Artificial intelligence today can outperform humans in answering questions, writing essays, and even diagnosing diseases—but ask it to ask the right questions, and many models stumble. Researchers at MIT and Harvard discovered this unexpected weakness by turning to an unlikely training ground: Battleship.

In a modified version of the classic game, AI agents had to deduce hidden ship positions by questioning each other in real time—a task that demands strategic inquiry, not just raw computation. The results were revealing.

Big Models Struggle with Strategy

While large language models like GPT-5 could hold their own, they often lacked the logical finesse needed for consistent success. Smaller models, such as Llama 4 Scout, frequently made irrational moves—unless researchers intervened.

The breakthrough came when the team introduced a verification step: before answering, the AI estimated the probability of its response being correct. This single adjustment skyrocketed Llama 4 Scout’s success rate from a dismal 8% to 82%, proving that efficiency doesn’t depend on sheer size—just the right approach.

Verification > Assumption

Errors in ship-location predictions plagued smaller models. To counter this, the researchers enforced code-based data validation, slashing mistakes by 15%. The implications stretch beyond Battleship: this method could revolutionize fields like drug discovery, where identifying rare molecules demands precision.

Even in Guess Who?, another logic-based game, the same techniques dramatically improved AI performance.
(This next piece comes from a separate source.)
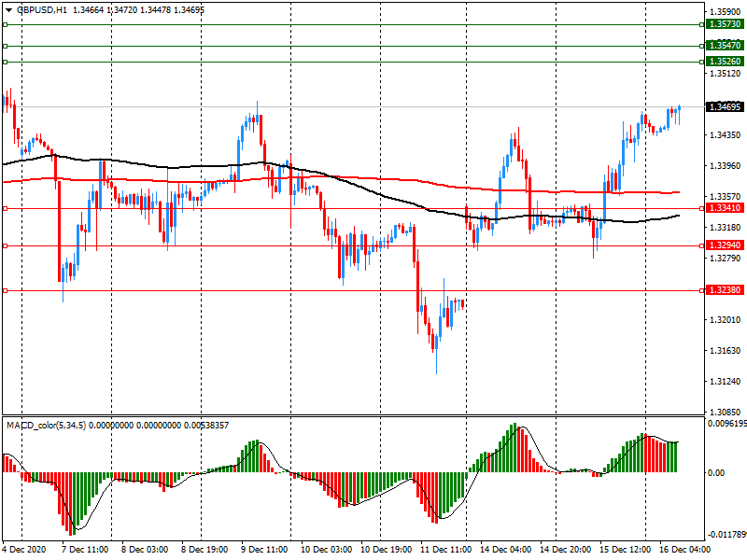Click the 14 Dec 04:00 time axis label

[x=504, y=551]
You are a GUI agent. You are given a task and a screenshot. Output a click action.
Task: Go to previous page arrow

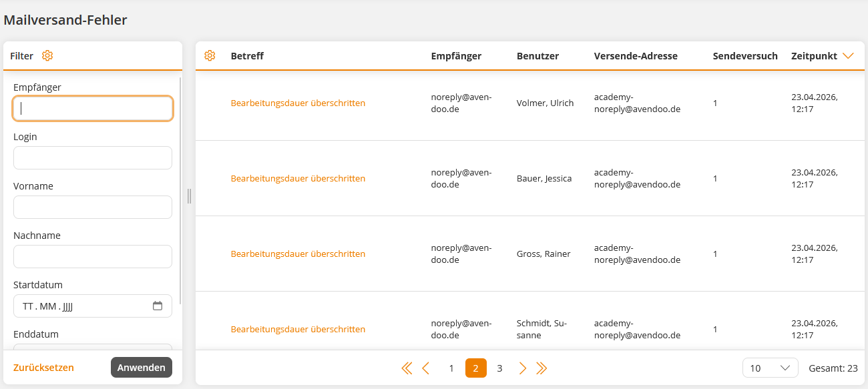pyautogui.click(x=426, y=368)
The experiments exposed a critical gap in AI development. Pure size doesn’t equal smarter questioning. The key lies in what researchers call a "world model"—a framework for predicting outcomes. By shifting AI’s focus from answering to exploring possibilities, the team unveiled a path forward.

Instead of merely providing solutions, AI might soon think like humans—hypothesizing, testing, and refining strategies. The future of AI isn’t just in answers—it’s in the questions we teach it to ask.